I realize I am fortunate to be in a country that is showing sincere and reasoned leadership. Even the unqualified brother of the unqualified mayor (who is, inexplicably, premier of the province) is listening to the people who actually know stuff and behaving like a responsible adult who understands the importance of aligning vision and action in this situation. I know that other people don’t have our safety nets – those extant, like our healthcare system, and those newly-created to offer assistance in this unprecedented global situation. I also know that other countries – some really close by – are hampered but the gross incompetence and rank corruption of their ‘elected’ leaders.

But I feel like that might be changing, too. Adversity can bring out the best in us – and, despite the toilet paper hoarders and the hand sanitizer re-sellers, we’re starting to see an increasing amount of good overall.

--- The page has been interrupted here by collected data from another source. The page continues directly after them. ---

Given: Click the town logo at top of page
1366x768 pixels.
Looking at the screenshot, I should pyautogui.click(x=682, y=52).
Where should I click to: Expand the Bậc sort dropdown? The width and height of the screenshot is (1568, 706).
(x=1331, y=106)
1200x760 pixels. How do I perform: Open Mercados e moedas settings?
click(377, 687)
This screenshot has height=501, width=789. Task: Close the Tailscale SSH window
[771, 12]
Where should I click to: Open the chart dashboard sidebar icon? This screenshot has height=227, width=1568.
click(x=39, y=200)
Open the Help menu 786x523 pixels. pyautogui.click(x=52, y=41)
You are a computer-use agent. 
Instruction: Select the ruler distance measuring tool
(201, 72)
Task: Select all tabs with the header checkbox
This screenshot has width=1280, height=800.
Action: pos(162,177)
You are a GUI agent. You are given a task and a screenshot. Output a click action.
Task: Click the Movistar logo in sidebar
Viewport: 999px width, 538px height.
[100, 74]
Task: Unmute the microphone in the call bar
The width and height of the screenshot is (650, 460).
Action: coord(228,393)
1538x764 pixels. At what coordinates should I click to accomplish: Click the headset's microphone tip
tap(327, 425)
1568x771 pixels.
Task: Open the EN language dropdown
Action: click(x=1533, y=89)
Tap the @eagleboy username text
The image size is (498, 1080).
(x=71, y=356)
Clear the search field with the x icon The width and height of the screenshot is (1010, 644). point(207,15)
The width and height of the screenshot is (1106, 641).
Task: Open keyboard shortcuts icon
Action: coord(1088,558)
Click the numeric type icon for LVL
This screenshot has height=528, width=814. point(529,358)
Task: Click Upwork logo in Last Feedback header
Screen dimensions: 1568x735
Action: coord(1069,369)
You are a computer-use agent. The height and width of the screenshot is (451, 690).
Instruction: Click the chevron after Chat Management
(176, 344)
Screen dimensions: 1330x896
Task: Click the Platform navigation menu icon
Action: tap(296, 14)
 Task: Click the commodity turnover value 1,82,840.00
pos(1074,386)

It’s not Easter, and this isn’t, exactly, a revolution that we’re fighting, but yesterday was the traditional day of the wearing of the green (if celebrated less publicly and enthusiastically than is the usual case) and Yeats’ words resonate through time, regardless.

Hearts with one purpose alone   
Through summer and winter seem   
Enchanted to a stone
To trouble the living stream. 

Social structures – with all their benefits AND problems – that we take for granted may well crumble under the new reality that this virus is creating. The lessons of the last years can – if we have been paying attention and if we act in accordance with the better natures that have been on display the last couple of days – lead us to rebuild with a conscious awareness of all the highlighted gaps in equity and fairness and community solidarity that have come to light in the face of this global emergency.

There’s going to be a long haul ahead – with new challenges and picking up the pieces once we are through to the other side, but, if we work at it, we can institute a new world order that builds upon these early glimmers we’ve been this week. It won’t erase the negativity and hatred that became somehow acceptable before we were hit with this, but perhaps we can take a lesson from this history (since it’s so recent and doesn’t involve reading texts written by the winners) and ensure that it doesn’t repeat.

Make music. Or buy it directly from the artists you love, who can’t tour at the moment. Read books – or get back to that writing project you’ve been putting off forever. Check in on one another – and take care of one another. Take this time of enforced social distancing to reflect upon the world we want to see when we can all come together again – following the examples of community support and working together for a common goal, in defiance of created political divisions and antiquated ideologies that are happening right now. Stay home and monitor the clouds and keep watch for their eventual dispersal – and think about how we can maximize the changes we are sensing and enacting as we weather this storm together.

Be the stone. Be the change. Stay safe and well.

A shadow of cloud on the stream   
Changes minute by minute;  
 
Minute by minute they live:   

The stone’s in the midst of all.*

*It occurred to me as I tried to sleep last night that I didn’t cite my source well at all – that should tell you how long it’s been since I’ve written anything. Bad form. The poem cited throughout is Easter, 1916, by my fave poet-dude, W.B. Yeats. He wrote it in response to the unsuccessful Easter Uprising against British rule in Ireland. Most of the revolutionaries who led the uprising were executed for treason. The poem is a reflection of Yeats’ support for Irish nationalism – even though he disagreed with violence as a means to that end – and his disbelief at the actions of the British following the uprising. It is an indication that the powers of the time (the British government) started – rather than stopped – a movement that continued to grow and develop through the act of executing the Irish republican leaders. The shock and horror of that act gave the revolution new life – and birthed the terrible beauty that would forever affect the course of Irish history and Irish-English relations.